W. H. Auden once said: "Poems are not finished; they are abandoned." I have been abandoning writing projects for many years, since only the pressure of deadline and high expectations ever got me to finish, or even start, anything of merit. This blog is an attempt to create a more consistent, self-directed writing habit. Hopefully a direction and voice will emerge.

Friday, September 08, 2006

All Treos go to Heaven

My Treo 650 bit the dust yesterday. Due to the nature of the warranty, the exact circumstances surrounding its demise will have to remain undisclosed. Let's just say it was working one minute, and was not working the next. Let's also conceed the fact that it involved a five-year-old talking a two-year-old into doing something that both of them deeply regretted after the fact. But you didn't hear that from me.

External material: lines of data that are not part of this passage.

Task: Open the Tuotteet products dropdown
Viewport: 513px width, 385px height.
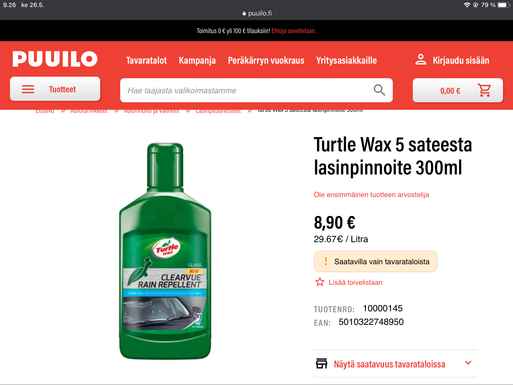Action: point(55,89)
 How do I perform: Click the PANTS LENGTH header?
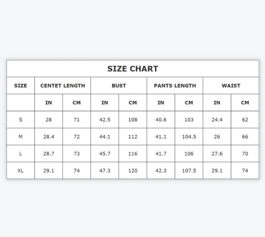(175, 86)
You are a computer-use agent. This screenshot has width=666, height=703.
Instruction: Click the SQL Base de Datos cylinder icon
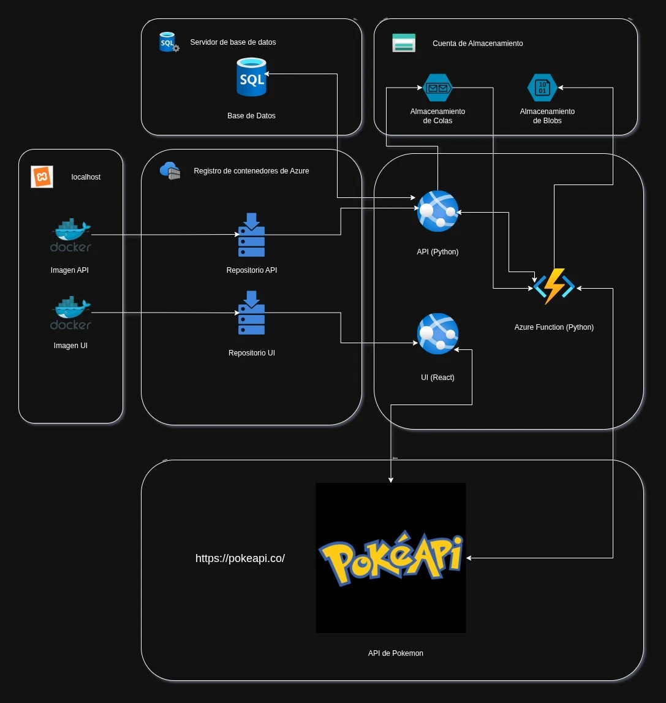click(251, 76)
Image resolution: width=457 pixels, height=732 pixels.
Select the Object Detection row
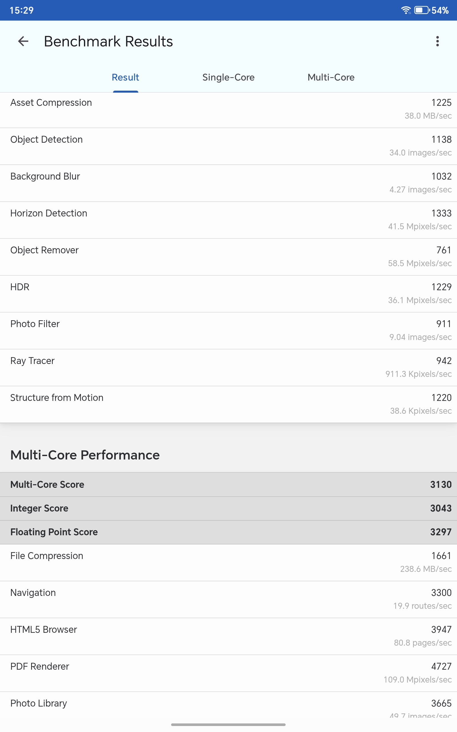coord(229,146)
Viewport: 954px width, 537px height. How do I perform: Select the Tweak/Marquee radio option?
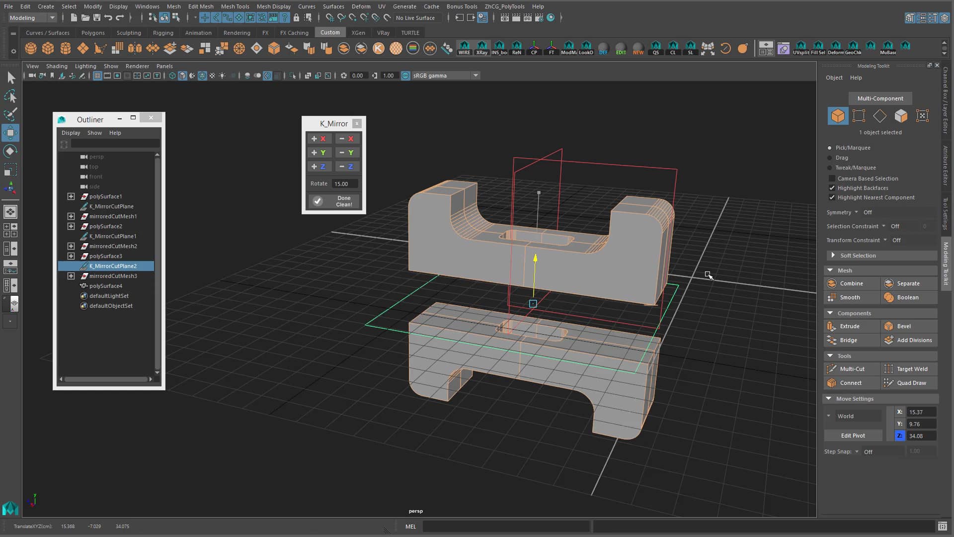click(829, 168)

Now, there are precious few pieces of technology I have come to love more dearly than my Treo. I had owned an old decrepit Palm for a number of years, but never really found myself using it much. It was one more thing to lug around and keep up with, and I wasn't enough of a mobile-office warrior to really need such a thing. But once the Palm was married to a cellphone, the threshold of resistance was overcome. Now I had only one device to carry around . . . and what a device. I started making a lot more business calls on the road once I had all my contacts synched into the phone. I became a hardened Scrabble addict for eight months, once I could carry the game around in my pocket. I downloaded eBooks from Project Gutenberg and listened to audiobooks from Audible on my runs and in the car. I jotted notes for my writing. I even played old classic InfoCom interactive fiction games.

And now . . . it was dead. I felt a little quiver of personal sadness . . . my little buddy was dead. But I called Verizon to send in the phone under warranty, and was shocked when a replacement phone arrived the next day. Pop in the battery, synch up the data, and it's like nothing ever happened. Well, better than that . . . the headset jack works again, and the power button has a crisper click. My Treo is reborn!

But I have to reflect on the change in our personal relationship to technology. Once upon a time our computers were our intimate long-time friends. We gave them names. We cared for them, fixed them when they broke, learned about their peculiar foibles. But now . . . now it's all disposable. I keep a computer for slightly less time than I keep a pair of shoes. And cell phones are even more ephemeral -- I was shocked when I brought a two-year old phone into a retail store for a new battery and they looked at me like I was nuts. "That thing is ancient, man." Two years old, and it's "ancient," so much so that batteries for it are harder to find than Krull action figures.

I am not going to pine for the "good old days" when "things were made to last." I'm about one-and-a-half generations too late for that. But I do have to wonder what it will do to our psyches, when our tools and clothes and houses and toys are so transient that we have almost no connection to them at all?